Schematic representation of the Soccer Referee Simulation (SRS) activity profile

To replicate the dual-task nature of soccer refereeing, a series of decision-making clips were presented sporadically throughout the SRS. Video clips (n = 10) were provided by the Refereeing Department of the Scottish Football Association and portrayed potential foul-play incidents from club and international European matches. Clips were edited to 14–29 s with the elapsed time of the match, the score line, and background sound removed to control for the potential impact of contextual information on participants’ decisions [28]. The number of clips presented reflects the frequency of fouls that occur during a match [29]. Upon viewing, participants provided a verbal judgement on whether an offence had been committed (i.e., foul/no foul) and whether to caution the player (i.e., no caution/yellow card/red card).

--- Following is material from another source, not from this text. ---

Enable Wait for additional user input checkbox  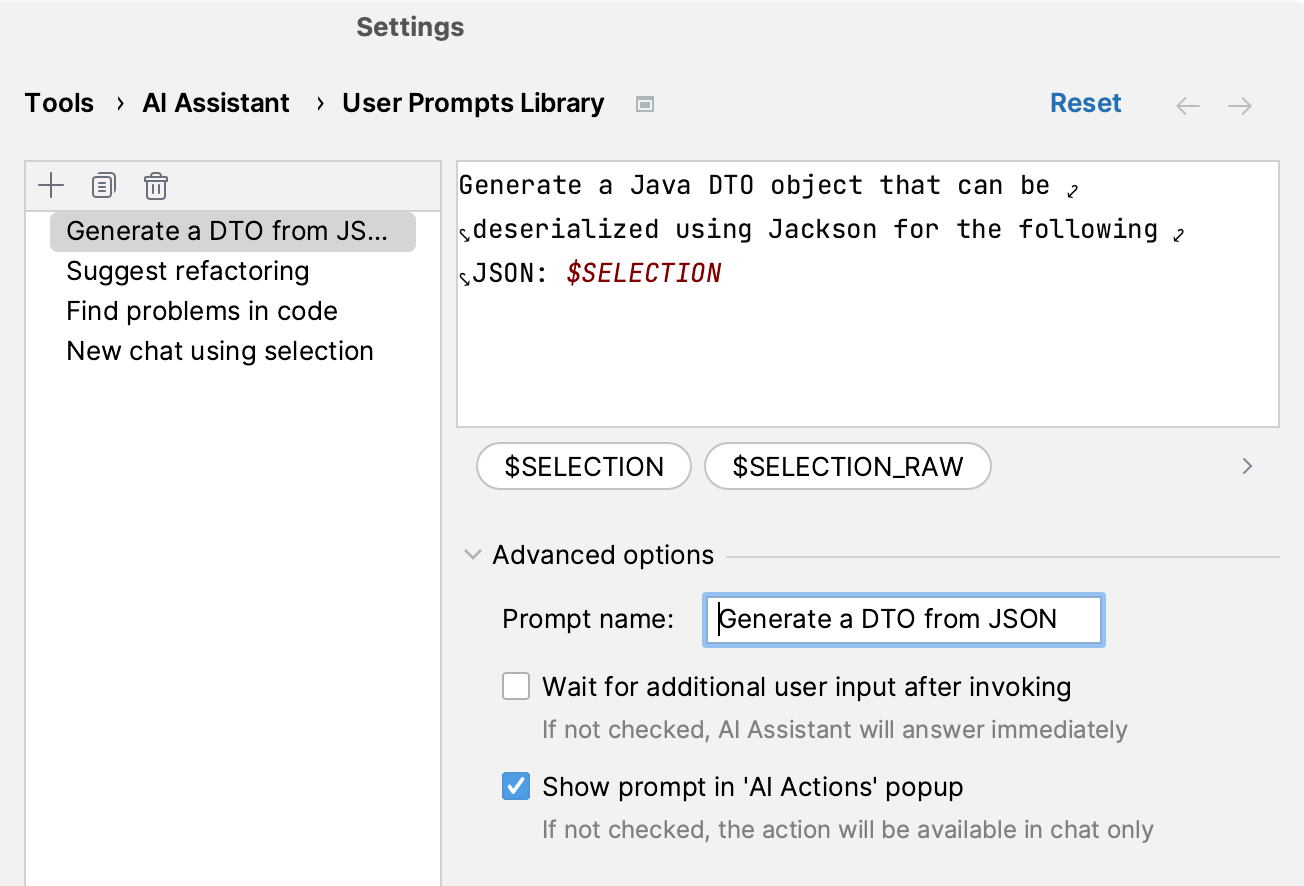[516, 687]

Clips were administered during either a stand (n = 5) or jog (n = 5) phase, with placement ensuring that a clip succeeded each of the five movement activities on at least two occasions. As we sought to ascertain the validity and reliability of the responses elicited during the SRS, participants’ decision-making accuracy was not assessed in the present investigation, with the decision-making component retained to maintain the integrity of the protocol.

Physiological and perceptual outcome variables

Throughout each trial, HR and oxygen uptake (V̇O2) were measured as previously described. Intensities of effort were subsequently calculated and expressed in relative terms as percentages of participants’ HRmax and V̇O2max. A HR-based training impulse (TRIMP) was also calculated for each trial using Bannister’s TRIMP [30].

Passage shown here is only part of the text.